June 11, 2025 (Today)

This comprehensive guide walks you through installing Apache web server on Ubuntu/Debian and securing it with a free SSL/TLS certificate from Let's Encrypt using Certbot.

Prerequisites

Before starting, ensure you have:

  • A Ubuntu/Debian server with sudo privileges
  • A registered domain name pointing to your server's IP address
  • Port 80 and 443 open in your firewall

Step 1: Update Your System

Start by updating your package repository to ensure you have access to the latest software versions:

sudo apt update

Step 2: Install Apache Web Server

Install the Apache HTTP server package:

sudo apt install apache2

Step 3: Verify Apache Installation

Check if Apache is running properly:

sudo systemctl status apache2

If the service shows as "active (running)", Apache is working correctly. If not, proceed to the next step.

Step 4: Start Apache Service (If Needed)

If Apache isn't running, start it manually:

sudo systemctl start apache2

Step 5: Enable Apache Auto-Start

Configure Apache to start automatically when your server boots:

sudo systemctl enable apache2

Step 6: Test Apache Installation

Open your web browser and navigate to your server's public IP address or domain name. You should see the Apache2 Ubuntu Default Page, confirming that Apache is serving web pages correctly.

Step 7: Install Certbot for SSL Certificate

Install Certbot and the Apache plugin to obtain and manage SSL certificates:

sudo apt install certbot python3-certbot-apache

Step 8: Obtain SSL Certificate

Request an SSL certificate for your domain.

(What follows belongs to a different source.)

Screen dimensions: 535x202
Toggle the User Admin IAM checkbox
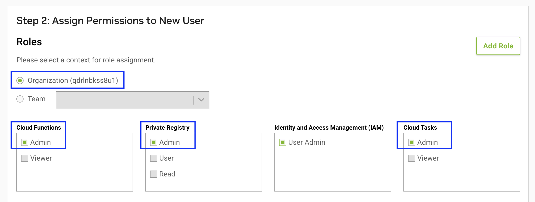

Replace example.com with your actual domain name:

sudo certbot --apache -d example.com -d www.example.com

Important: Make sure your domain's DNS records are properly configured and pointing to your server before running this command.

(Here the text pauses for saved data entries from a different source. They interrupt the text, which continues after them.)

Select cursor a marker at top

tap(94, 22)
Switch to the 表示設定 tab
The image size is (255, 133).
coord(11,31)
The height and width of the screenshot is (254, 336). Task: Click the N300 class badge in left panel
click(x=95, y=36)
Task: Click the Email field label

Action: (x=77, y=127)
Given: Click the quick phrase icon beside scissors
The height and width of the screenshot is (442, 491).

Step 9: Complete Certbot Configuration

During the certificate installation, Certbot will prompt you for:

  1. Email address: Required for certificate renewal notifications
  2. Terms of Service: You must agree to Let's Encrypt's terms
  3. HTTP to HTTPS redirect: Choose whether to redirect all HTTP traffic to HTTPS (recommended)

Certbot will automatically configure your Apache virtual host files to use the new SSL certificate.

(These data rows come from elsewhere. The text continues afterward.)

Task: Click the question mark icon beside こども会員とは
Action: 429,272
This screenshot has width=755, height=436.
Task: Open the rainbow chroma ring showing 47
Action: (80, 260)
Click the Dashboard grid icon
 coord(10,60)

Step 10: Verify SSL Configuration

Test your SSL installation by visiting your website using HTTPS:

https://example.com

Look for the padlock icon in your browser's address bar, which indicates a secure connection.

Step 11: Confirm Automatic Renewal

Let's Encrypt certificates expire every 90 days. Verify that automatic renewal is configured:

sudo systemctl status certbot.timer

The timer should show as "active (waiting)", ensuring your certificates will renew automatically.

Verification and Testing

Test Certificate Renewal

You can test the renewal process without actually renewing:

sudo certbot renew --dry-run

Check SSL Certificate Details

View your certificate information:

sudo certbot certificates

Troubleshooting

Verify DNS Configuration

If certificate installation fails, verify your DNS records are correct:

nslookup www.example.com

Or use dig for more detailed information:

dig example.com A
dig www.example.com A

Common Issues

  • DNS not propagated: Wait 24-48 hours after changing DNS records
  • Firewall blocking: Ensure ports 80 and 443 are open
  • Domain validation failed: Check that your domain points to the correct IP address

Security Best Practices

  1. Regular Updates: Keep Apache and your system updated
  2. Strong SSL Configuration: Consider using tools like SSL Labs to test your SSL configuration
  3. Security Headers: Add security headers to your Apache configuration
  4. Regular Certificate Monitoring: Monitor certificate expiration dates

Conclusion

Your Apache web server is now successfully configured with SSL/TLS encryption. Your website is accessible securely over HTTPS, and certificate renewal is automated. Visitors to your site will see the secure padlock indicator, building trust and ensuring data protection.

Remember to keep your system updated and monitor your SSL certificate status regularly for optimal security.